8. Rejection

540 63 3
                                    

"Sen, Sen! Bangun woi, kebo!"

"CHASEN!" Jinendra teriak di sebelah telinga Chasen, dan Naufal mengusapkan tangan basahnya di wajah pria tampan itu.

"Uhuk! Sialan lo!" Chasen mengambil tisu dan mengusap wajahnya, lalu mengusap-usap telinganya yang terasa agak pengang. "Kenapa, sih? Gue lagi mimpi indah sama doi."

"Doi pala lo lima, itu lihat dulu!" Jinendra menunjuk ke arah seorang gadis yang tampak bersemangat menarik pria yang berwajah datar. "Itu Dafi, kan? Yang katanya anak cupu?"

"Wow, dia bisa megang, ralat, dipegang dan ditarik sama primadona sekolah. How lucky?!" Giyo hampir membuat Chasen melemparkan gelas berisi limun milik Jinendra ke arah wajahnya. "Eits, calm down bro, jangan gue yang lo jadiin sasaran."

Chasen mengepalkan tangannya, ia membuang muka dan membawa tas kecilnya meninggalkan cafetaria, paling Giyo atau Jinendra yang akan membayar makanannya, Naufal adalah orang yang cukup pelit jika masalah itu.

"CHASEN! WOI! Wait!" teriak Jinendra yang langsung ditoyor Naufal.

"Nggak usah teriak juga, bego!"

>><<

Rasel sudah berulang kali menguap di ruang yang sunyi ini. Tapi, tampaknya Dafi tidak memperhatikannya dan sudah asik dengan buku setebal tembok sekolahan—oke, terlalu lebay, tapi Rasel bersumpah buku itu tebal sekali. Bagaimana bisa Dafi begitu kuat membaca buku setebal itu?

"Ngapain lihatin? Ganteng?"

Ups, ia ketahuan.

"Apaan, gue-gue—"

"Lanjutin."

Rasel mencebikkan bibir. "Ih, gue capek ah bacanya." Rasel menutup buku itu dan memberikannya kepada Dafi lagi. "Laper Daf, pengen makan. Cafetaria, yuk!"

Dafi menggeleng, ia paling malas jika harus ke tempat ramai seperti itu. Terkadang ia ke sana jika Ezar dan Jero menariknya, atau karena ia ingin membeli sekaleng soda.

"Ih, ayo dong. Please, gue laper banget," rengek Rasel.

Dafi menghela napas. Ia paling tidak suka mendengar rengekan, makanya Ezar dan Jero selalu berhasil menarik pria ini.

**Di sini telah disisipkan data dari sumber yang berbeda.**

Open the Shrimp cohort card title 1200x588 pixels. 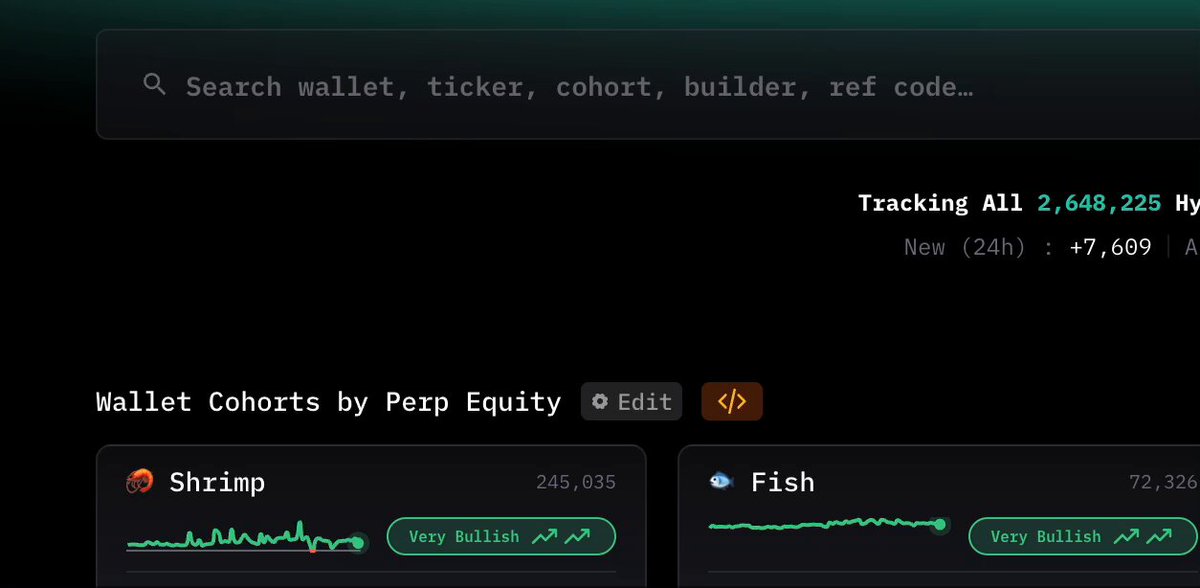tap(217, 482)
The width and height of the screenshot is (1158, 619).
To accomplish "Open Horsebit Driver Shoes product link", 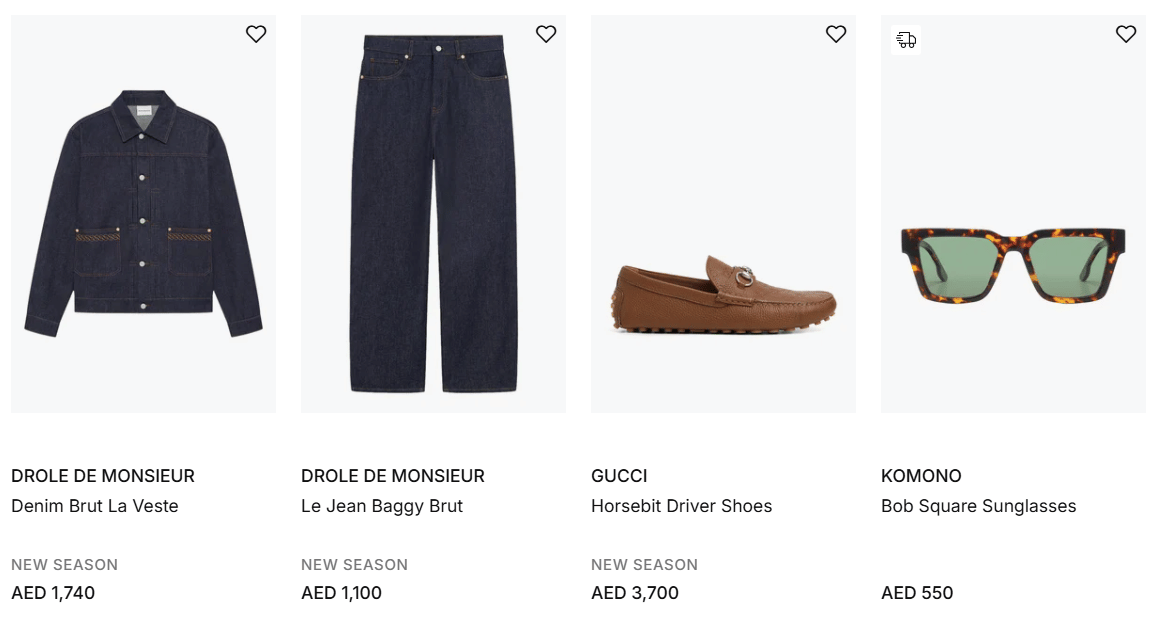I will tap(681, 506).
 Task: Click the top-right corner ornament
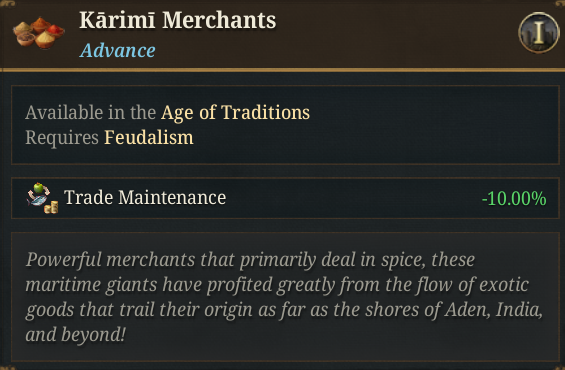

"Oke, tapi—" ucapan Dafi terpotong karena Rasel sudah menarik pria itu keluar dari perpustakaan. Dafi tersenyum kecil melihat Rasel yang antusias sekali, padahal gadis ini hanya ingin makan.

Mereka sampai di cafetaria, beruntung cafetaria sedang kosong saat ini. Entah kenapa sebabnya, tapi Dafi bersyukur dalam hati. Mereka duduk di pojok cafetaria, di mana memang hanya tersedia satu meja dan dua kursi, sepertinya pihak sekolah tahu kalau muridnya ada yang suka mojok, atau bucin.

"Dany mau apa?"

"Da-ny?" ucap Dafi heran, Rasel menganggukan kepalanya semangat.

"Kan cewek itu punya panggilan ke lo, ya udah gue panggil Dany aja."

Dany for Dafi Honey, hihihi. Rasel Bahagia sendiri dalam hati.

Dafi tertawa kecil, membuat Rasel sempat menganga melihatnya. Dafi memang tampan jika tertawa, oh, bahkan tersenyum pun sudah membuat Rasel berdebar. Tapi, tak sampai sepuluh detik, tawa Dafi kembali menjadi datar.

"Soda aja," jawab pria itu, Dafi mengambil earpbuds, dan menyalakan MP3. Rasel menarik salah satu earbuds itu, membuat Dafi berdecak sebal. "Kenapa?"

"Masa soda sih?! Nggak boleh! Harus makanan, mau apa?"

"Soda," balas Dafi datar, Rasel mengembungka pipi, ia menarik kedua pipi Dafi karena gemas. "Dibilang jangan soda! Makanan!"